Primary tumors of the oral cavity may be derived from the mucosa, salivary glands, neurovascular tissues, bone or dental tissues. Over 90% of the tumors of oral cavity are squamous cell carcinomas. The principles of reconstruction in the oral cavity following oral cancer excision remain to maximize the functional results.

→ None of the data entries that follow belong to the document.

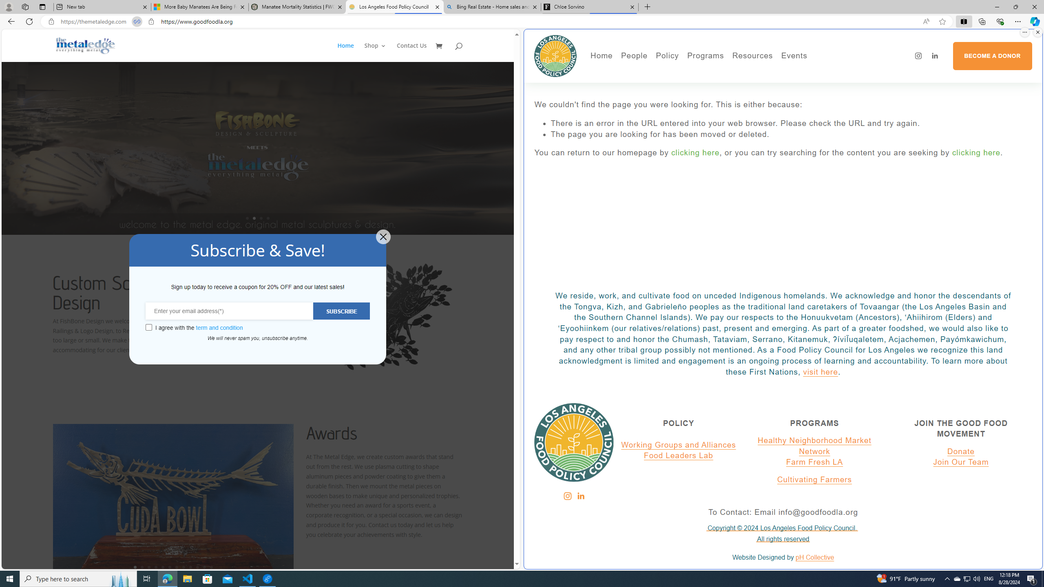  What do you see at coordinates (821, 72) in the screenshot?
I see `'Events'` at bounding box center [821, 72]. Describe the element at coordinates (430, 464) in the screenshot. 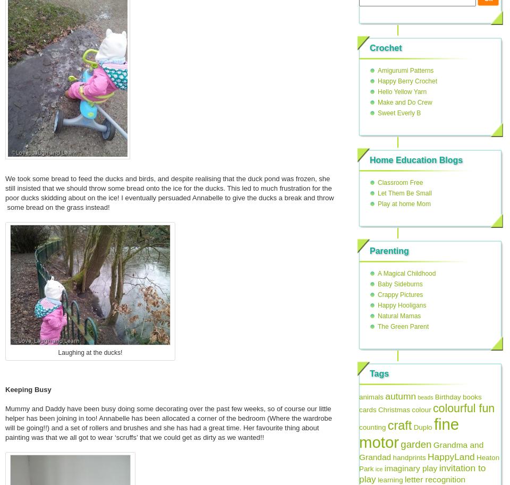

I see `'Heaton Park'` at that location.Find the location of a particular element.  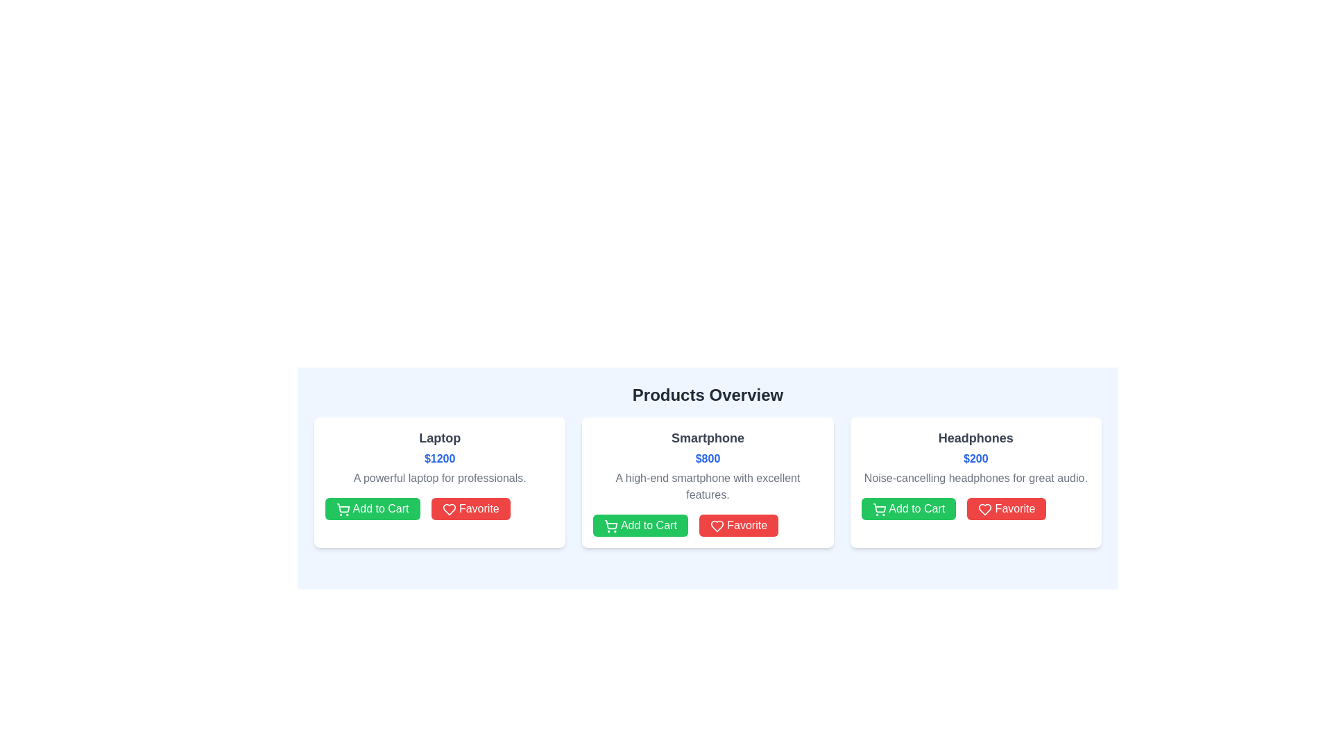

the 'Add to Cart' button for the product 'Laptop' is located at coordinates (372, 508).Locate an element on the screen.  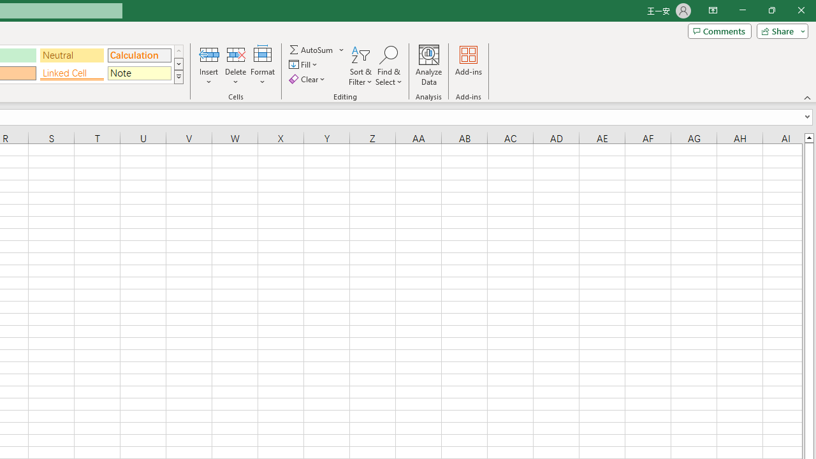
'Fill' is located at coordinates (304, 64).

Functions of the oral cavity include the articulation component of the speech, tongue mobility to propel food and clear the oral cavity food debris, and mobility of tongue tip to prevent the pooling of saliva in the sump areas of the anterior and lateral floor of mouth.

In this study, the youngest patient was 22 years while the eldest was 78 years. The mean age of patients was 45 ± 4.3 years. Majority of patient belonged to the fifth decade in life. Franceschi et al.[3] and Shiboski et al.[4] reported the majority of oral cancers in the sixth decade of life. The male: female sex ratio being 1.9:1. The male to female ratio reported by large-scale epidemiological studies and national cancer registries varies from 2:1 to 15:1 depending on the site of disease.[7] The most common site of oral malignancy in this study was buccal mucosa seen in 28.2% of the cases. This was followed by lower alveolus seen in 22.5% and anterior part of the tongue in 18% cases. Upper lip cases were 2, i.e., the lowest accounting for 1.8% of the total 111 cases studied. In western studies, the tongue and floor of mouth is the most common site for malignancy in the oral cavity. However, the retromolar trigone and buccal mucosa are the most common sites of primary in the world where chewing of tobacco and areca nuts is common.[8] This trend was observed in our study.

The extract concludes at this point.